The Worker had been assigned a critical project. So critical, in fact, that the deadlines had been drastically compressed—work needed to be done, and it needed to be done fast. The Manager would review the work and it would be the topic of a call with an important Steering Committee in 5 days.

The Worker toiled tirelessly—day, night and weekend—to meet the 5-day deadline. Through the process, in order to verify the Worker was on the right track, she sent emails to the Manager with the work product to date. She let the Manager know that she needed feedback to ensure the best possible product. She called the Manager. She scheduled calls with the Manager that were not accepted.

The days were ticking by with no word, so the Worker did what she knew to do—she kept moving forward.

The day of the call with the Steering Committee came and the Worker still hadn’t received any feedback.

The Worker got everyone assembled on the call, including the Manager.

During the call, the Worker received no real-time feedback from the Manager. No affirmatives “ah hahs,” no “that’s interesting; share what else you considered…”

Unbeknownst to the Worker, the Manager was unhappy with the job the Worker did on the project. Without giving the Worker the feedback she’d asked for, or any direction on how to move forward with it, the Manager re-assigned the project to one of the Worker’s peers by email during the call.
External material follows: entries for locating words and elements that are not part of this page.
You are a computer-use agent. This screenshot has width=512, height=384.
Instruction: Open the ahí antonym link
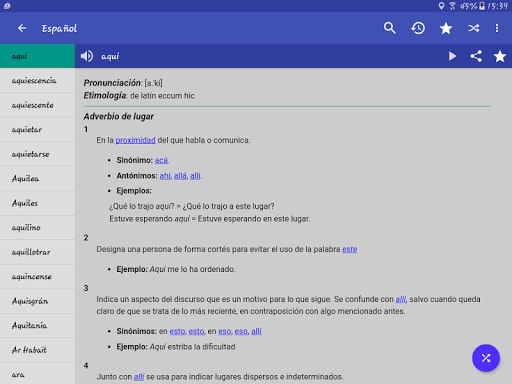click(165, 176)
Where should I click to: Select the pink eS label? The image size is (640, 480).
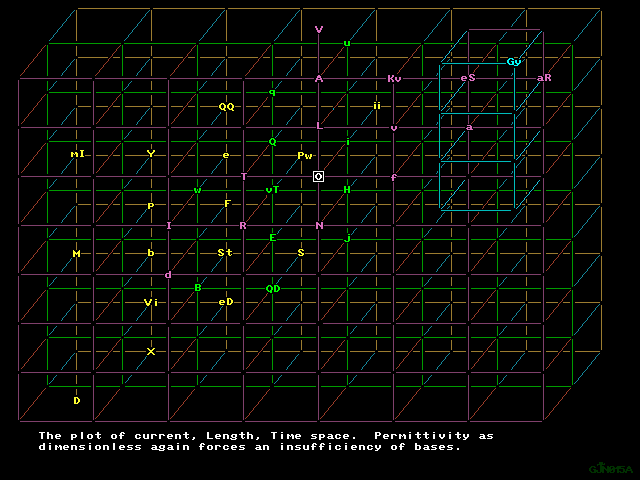[x=467, y=78]
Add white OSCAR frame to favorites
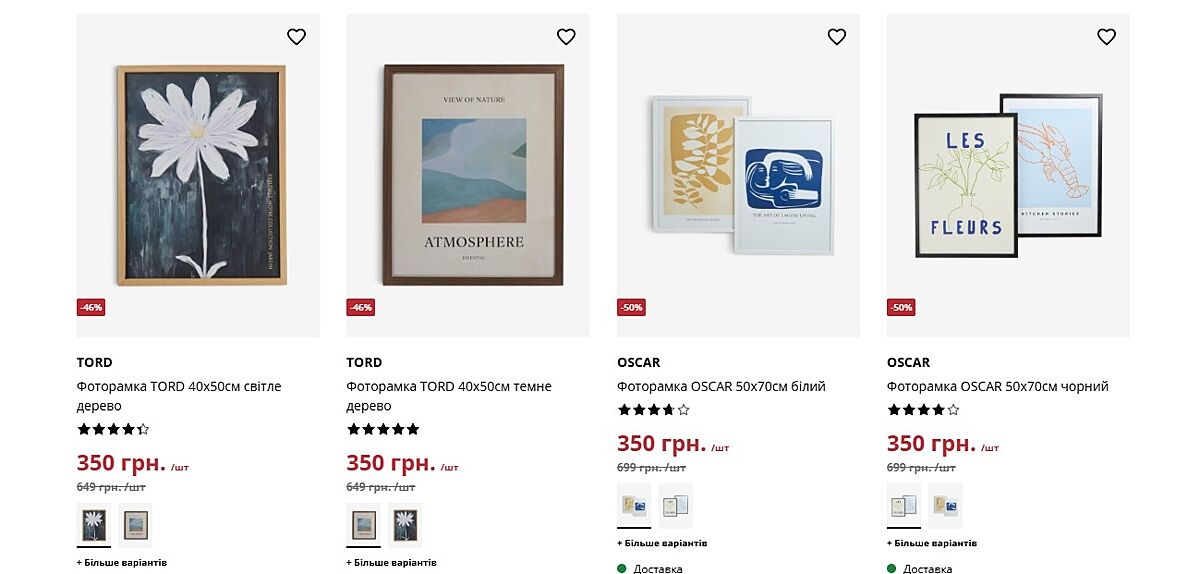Viewport: 1200px width, 574px height. [x=836, y=37]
Finishing the call with the Steering Committee and, still not having any feedback, the Worker hung up the phone feeling as though she’d done a good job. She then saw she had a voicemail message. When she retrieved it, it was the Peer letting her know that the Manager had turned over responsibility for the project.

Wow – part deux.

Our job as leaders is primarily to leverage and align the talents of everyone in our organizations. That means helping each person with whom we work be as successful as they can possibly be. To do that, we must:

  • Give our people all the information they need to do their jobs
  • Be available and listen
  • Make supportive eye contact
  • Ask why—discovering other people’s perspectives can help us better understand why they approach a project in the way they do
  • Be responsive, even if it’s to share the expectation of when we will be able to provide meaningful feedback if we’re not available at the moment
  • Share feedback on performance in a way that leaves the person whole and feeling more capable, not less
  • Most importantly, we must take the majority of the responsibility for our people’s success or lack thereof. This is one of the most basic tenets of a respectful workplace.

While the Manager was on the call with the Steering Committee, he probably would have had better luck with a different course of action. Instead of using that time to re-assign the project to the Peer via email, he should have been opening a desk drawer to pull out a mirror. That way, he would have seen the person most responsible for the work viewed as sub-standard: Himself.

Not surprisingly, the Worker’s next text message was about her newly launched job search as she sought a better work environment…and a more qualified manager.

As we enter a new week, consider these questions:

  1. Could any of your workers have sent that text?
  2. What will you do this week to help your people be as successful as they can be?
  3. Where do you keep your mirror?
  4. Are you courageous enough to look into it?